Received-SPF: pass (google.com: domain of linux-ext4-owner@vger.kernel.org designates 23.128.96.18 as permitted sender) client-ip=23.128.96.18;
Date:   Sun, 11 Apr 2021 00:25:03 -0400
From:   "Theodore Ts'o" <tytso@mit.edu>
To:     Wen Yang <wenyang@linux.alibaba.com>
Cc:     riteshh <riteshh@linux.ibm.com>, adilger@dilger.ca,
        linux-ext4@vger.kernel.org, jack@suse.cz,
        linux-kernel@vger.kernel.org, baoyou.xie@alibaba-inc.com
Subject: Re: [PATCH] ext4: add a configurable parameter to prevent endless
 loop in ext4_mb_discard_group_p
Message-ID: <YHJ6H8hClqlrAouQ@mit.edu>
References: <f16d7afa-3799-f523-3c19-9ceb9427ff6e@linux.alibaba.com>
 <20210409054733.avv3ofqpka4m6xe5@riteshh-domain>
 <0e0c2283-5eb9-e121-35b2-61dbccc8203b@linux.alibaba.com>
MIME-Version: 1.0
Content-Type: text/plain; charset=us-ascii
Content-Disposition: inline
In-Reply-To: <0e0c2283-5eb9-e121-35b2-61dbccc8203b@linux.alibaba.com>
Precedence: bulk

On Sun, Apr 11, 2021 at 03:45:01AM +0800, Wen Yang wrote:
> At this time, some logs are lost. It is suspected that the hard disk itself
> is faulty.

If you have a kernel crash dump, that means you can extract out the
dmesg buffer, correct?  Is there any I/O error messages in the kernel
log?

What is the basis of the suspicion that the hard drive is faulty?
Kernel dmesg output?  Error reporting from smartctl?

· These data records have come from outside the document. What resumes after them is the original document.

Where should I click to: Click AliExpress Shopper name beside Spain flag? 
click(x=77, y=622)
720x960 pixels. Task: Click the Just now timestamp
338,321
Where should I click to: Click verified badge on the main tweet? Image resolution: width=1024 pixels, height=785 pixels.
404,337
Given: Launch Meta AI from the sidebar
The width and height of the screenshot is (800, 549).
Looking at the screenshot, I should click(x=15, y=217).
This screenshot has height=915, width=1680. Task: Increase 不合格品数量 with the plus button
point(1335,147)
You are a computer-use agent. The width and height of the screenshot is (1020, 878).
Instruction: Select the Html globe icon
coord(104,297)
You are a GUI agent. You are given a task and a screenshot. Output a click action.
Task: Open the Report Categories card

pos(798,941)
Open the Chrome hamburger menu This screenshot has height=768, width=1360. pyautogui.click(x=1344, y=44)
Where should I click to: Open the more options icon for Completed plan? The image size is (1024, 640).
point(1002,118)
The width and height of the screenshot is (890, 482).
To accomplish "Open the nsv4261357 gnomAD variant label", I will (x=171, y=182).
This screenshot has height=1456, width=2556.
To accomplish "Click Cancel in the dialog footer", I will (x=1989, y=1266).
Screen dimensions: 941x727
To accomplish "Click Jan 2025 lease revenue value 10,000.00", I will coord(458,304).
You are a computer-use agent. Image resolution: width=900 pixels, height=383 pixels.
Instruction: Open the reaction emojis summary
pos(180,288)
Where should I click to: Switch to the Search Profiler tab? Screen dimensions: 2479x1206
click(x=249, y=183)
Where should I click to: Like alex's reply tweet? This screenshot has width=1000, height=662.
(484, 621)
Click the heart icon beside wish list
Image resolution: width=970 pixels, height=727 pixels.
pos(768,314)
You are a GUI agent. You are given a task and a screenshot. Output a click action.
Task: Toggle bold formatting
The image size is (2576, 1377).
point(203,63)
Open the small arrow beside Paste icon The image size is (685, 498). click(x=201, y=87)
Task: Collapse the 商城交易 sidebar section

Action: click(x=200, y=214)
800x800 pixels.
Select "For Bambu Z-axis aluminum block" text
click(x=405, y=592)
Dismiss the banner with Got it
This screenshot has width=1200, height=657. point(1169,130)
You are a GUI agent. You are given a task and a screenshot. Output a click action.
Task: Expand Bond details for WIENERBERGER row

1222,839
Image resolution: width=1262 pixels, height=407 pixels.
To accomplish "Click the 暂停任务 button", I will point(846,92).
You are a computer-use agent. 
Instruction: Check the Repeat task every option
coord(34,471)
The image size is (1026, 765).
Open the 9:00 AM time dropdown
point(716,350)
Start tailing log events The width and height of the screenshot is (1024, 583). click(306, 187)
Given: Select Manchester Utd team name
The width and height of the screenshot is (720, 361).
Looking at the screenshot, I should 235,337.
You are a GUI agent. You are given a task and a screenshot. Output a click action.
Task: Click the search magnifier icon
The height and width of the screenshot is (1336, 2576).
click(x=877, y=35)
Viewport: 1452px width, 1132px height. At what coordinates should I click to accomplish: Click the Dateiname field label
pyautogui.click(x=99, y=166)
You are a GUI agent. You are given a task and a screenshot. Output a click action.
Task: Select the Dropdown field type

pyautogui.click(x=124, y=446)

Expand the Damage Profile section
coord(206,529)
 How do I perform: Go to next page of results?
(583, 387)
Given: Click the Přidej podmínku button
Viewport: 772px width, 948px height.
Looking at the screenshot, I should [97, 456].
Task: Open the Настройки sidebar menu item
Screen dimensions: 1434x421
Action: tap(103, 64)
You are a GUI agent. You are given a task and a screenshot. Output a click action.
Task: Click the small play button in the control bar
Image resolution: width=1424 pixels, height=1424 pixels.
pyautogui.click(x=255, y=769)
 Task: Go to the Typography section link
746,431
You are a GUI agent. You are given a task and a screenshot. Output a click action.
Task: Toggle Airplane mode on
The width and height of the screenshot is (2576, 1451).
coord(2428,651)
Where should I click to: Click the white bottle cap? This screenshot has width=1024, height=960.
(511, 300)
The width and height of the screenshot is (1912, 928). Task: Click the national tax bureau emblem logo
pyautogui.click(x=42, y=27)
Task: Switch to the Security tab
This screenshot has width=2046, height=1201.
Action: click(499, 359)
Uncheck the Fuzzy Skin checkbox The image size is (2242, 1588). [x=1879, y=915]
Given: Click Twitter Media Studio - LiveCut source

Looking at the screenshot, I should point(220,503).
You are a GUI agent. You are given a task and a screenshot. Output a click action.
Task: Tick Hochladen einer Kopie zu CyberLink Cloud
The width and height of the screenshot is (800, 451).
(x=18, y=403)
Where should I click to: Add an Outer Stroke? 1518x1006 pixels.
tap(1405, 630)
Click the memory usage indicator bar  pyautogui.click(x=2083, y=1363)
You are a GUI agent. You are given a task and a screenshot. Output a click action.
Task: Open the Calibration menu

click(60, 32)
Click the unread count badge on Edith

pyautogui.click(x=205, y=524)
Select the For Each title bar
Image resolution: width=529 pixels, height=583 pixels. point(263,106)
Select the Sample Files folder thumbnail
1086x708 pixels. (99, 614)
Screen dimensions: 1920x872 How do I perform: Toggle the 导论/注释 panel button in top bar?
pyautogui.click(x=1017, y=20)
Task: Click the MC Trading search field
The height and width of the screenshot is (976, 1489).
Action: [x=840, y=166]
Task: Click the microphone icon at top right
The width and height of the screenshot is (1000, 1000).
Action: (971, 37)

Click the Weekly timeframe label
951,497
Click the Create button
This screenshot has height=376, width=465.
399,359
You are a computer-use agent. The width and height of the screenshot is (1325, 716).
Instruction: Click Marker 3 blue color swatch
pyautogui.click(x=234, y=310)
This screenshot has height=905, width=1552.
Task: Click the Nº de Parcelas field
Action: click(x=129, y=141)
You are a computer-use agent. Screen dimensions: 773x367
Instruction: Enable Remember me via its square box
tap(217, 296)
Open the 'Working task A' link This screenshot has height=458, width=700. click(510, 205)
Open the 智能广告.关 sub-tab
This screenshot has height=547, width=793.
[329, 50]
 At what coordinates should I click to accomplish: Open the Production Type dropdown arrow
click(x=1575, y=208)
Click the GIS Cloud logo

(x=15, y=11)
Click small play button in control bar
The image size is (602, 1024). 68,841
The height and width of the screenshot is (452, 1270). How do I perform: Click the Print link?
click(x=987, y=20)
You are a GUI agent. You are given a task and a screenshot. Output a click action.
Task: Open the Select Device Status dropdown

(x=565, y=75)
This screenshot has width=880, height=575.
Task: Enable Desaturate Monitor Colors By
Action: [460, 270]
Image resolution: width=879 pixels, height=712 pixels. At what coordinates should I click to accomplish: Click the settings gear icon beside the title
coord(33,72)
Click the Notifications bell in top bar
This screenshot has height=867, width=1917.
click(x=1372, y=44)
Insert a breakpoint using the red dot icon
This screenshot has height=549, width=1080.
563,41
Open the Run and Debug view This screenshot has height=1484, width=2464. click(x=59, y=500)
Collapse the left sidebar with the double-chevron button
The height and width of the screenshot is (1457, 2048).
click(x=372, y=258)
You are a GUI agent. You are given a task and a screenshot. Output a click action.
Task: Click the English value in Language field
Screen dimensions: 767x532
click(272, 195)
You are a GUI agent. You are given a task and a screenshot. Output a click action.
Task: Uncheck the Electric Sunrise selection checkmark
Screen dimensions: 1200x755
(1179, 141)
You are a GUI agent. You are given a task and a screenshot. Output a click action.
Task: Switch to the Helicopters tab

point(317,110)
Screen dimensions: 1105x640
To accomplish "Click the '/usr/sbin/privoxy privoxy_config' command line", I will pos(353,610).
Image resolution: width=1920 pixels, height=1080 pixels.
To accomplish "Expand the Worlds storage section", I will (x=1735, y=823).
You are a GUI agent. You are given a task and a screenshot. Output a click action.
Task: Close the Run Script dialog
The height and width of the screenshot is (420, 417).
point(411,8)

> There are many hard disks on our server. Maybe we should not occupy 100% CPU
> for a long time just because one hard disk fails.

It depends on the nature of the hard drive failure.  How is it
failing?

One thing which we do need to be careful about is when focusing on how
to prevent a failure caused by some particular (potentially extreme)
scenarios, that we don't cause problems on more common scenarios (for
example a heavily loaded server, and/or a case where the file system
is almost full where we have multiple files "fighting" over a small
number of free blocks).

In general, my attitude is that the best way to protect against hard
drive failures is to have processes which are monitoring the health of
the system, and if there is evidence of a failed drive, that we
immediately kill all jobs which are relying on that drive (which we
call "draining" a particular drive), and/or if a sufficiently large
percentage of the drives have failed, or the machine can no longer do
its job, to automatically move all of those jobs to other servers
(e.g., "drain" the server), and then send the machine to some kind of
data center repair service, where the failed hard drives can be
replaced.

I'm skeptical of attempts to try to make the file system to somehow
continue to be able to "work" in the face of hard drive failures,
since failures can be highly atypical, and what might work well in one
failure scenario might be catastrophic in another.  It's especially
problematic if the HDD is not explcitly signalling an error condition,
but rather being slow (because it's doing a huge number of retries),
or the HDD is returning data which is simply different from what was
previously written.  The best we can do in that case is to detect that
something is wrong (this is where metadata checksums would be very
helpful), and then either remount the file system r/o, or panic the
machine, and/or signal to userspace that some particular file system
should be drained.

Cheers,

						- Ted